A flyway baseline migration file

In the default schema of every database that Flyway manages, it creates a special table called the flyway_schema_history table, where it records what files were used to build the current version, who created which version, and when.

You can retrieve details from this table by running the Flyway info command. In Flyway Desktop, on the Migrations tab it automatically shows you output from the info command, for the connected database. Alternatively, you can simply query the flyway_schema_history table directly:

querying flyway_schema_history

If you’re relying on a query to return the current version (as part of an automated process) then you also need to check the success column:

What if I need to “re-baseline” a database?

What if, over time, we’ve accumulated hundreds of migration scripts, with many database objects being created, altered, and dropped across many migrations. Every time Flyway needs to create a fresh copy of the latest version (V205, say) of the database, from scratch, it must first verify checksums for every script and then execute the whole series of migration scripts from B001 to V205.

*-*-*

# [Short problem 1]
Format the part of the records that opens with the line containing "Show the +2" and closes with the line containing "[x=560, y=38]" as a numbered list, leaving out blank lines.
The records below are unrelated to the Flyway passage.

(A block of data)

*-*-*

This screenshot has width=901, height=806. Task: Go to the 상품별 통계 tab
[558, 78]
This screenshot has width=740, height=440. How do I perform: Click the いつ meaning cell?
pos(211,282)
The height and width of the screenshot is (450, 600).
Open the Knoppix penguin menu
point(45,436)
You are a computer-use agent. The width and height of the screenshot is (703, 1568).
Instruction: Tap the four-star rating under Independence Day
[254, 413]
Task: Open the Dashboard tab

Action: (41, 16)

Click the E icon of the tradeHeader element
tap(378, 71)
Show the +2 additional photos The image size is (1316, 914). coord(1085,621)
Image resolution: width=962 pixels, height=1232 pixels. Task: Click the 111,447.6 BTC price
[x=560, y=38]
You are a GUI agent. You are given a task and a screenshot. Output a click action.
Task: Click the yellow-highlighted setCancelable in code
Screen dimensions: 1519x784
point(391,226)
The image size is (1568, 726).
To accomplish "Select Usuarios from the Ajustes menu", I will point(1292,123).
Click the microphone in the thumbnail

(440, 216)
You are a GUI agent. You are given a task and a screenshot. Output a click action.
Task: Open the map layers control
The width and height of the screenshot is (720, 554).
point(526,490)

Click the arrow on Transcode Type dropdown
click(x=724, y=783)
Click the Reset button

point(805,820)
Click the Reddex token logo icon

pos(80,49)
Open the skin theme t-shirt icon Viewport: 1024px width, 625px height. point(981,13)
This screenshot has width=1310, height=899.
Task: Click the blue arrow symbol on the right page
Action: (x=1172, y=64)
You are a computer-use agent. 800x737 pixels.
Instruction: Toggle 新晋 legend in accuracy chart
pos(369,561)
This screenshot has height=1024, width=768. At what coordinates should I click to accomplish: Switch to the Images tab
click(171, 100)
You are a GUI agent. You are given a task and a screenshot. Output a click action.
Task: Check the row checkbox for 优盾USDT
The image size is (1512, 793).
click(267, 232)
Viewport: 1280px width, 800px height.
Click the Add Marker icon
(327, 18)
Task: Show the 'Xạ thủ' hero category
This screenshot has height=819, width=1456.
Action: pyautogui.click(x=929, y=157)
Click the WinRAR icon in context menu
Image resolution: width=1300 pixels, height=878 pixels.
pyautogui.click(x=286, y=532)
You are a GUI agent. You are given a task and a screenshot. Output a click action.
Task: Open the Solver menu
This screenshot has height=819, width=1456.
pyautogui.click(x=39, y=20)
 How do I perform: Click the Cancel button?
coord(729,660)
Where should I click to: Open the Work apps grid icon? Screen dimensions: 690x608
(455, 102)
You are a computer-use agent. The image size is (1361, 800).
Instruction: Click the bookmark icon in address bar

*-*-*

# [Short problem 2]
Rewrite the part of the Flyway passage that opens with the words containing "You can retrieve" and closes with "B001 to V205.", replacing "checksums" with "hashes".

# [Written answer 1]
1. Show the +2 additional photos The image size is (1316, 914). coord(1085,621)
2. Image resolution: width=962 pixels, height=1232 pixels. Task: Click the 111,447.6 BTC price
3. [x=560, y=38]

# [Written answer 2]
You can retrieve details from this table by running the Flyway info command. In Flyway Desktop, on the Migrations tab it automatically shows you output from the info command, for the connected database. Alternatively, you can simply query the flyway_schema_history table directly:

querying flyway_schema_history

If you’re relying on a query to return the current version (as part of an automated process) then you also need to check the success column:

What if I need to “re-baseline” a database?

What if, over time, we’ve accumulated hundreds of migration scripts, with many database objects being created, altered, and dropped across many migrations. Every time Flyway needs to create a fresh copy of the latest version (V205, say) of the database, from scratch, it must first verify hashes for every script and then execute the whole series of migration scripts from B001 to V205.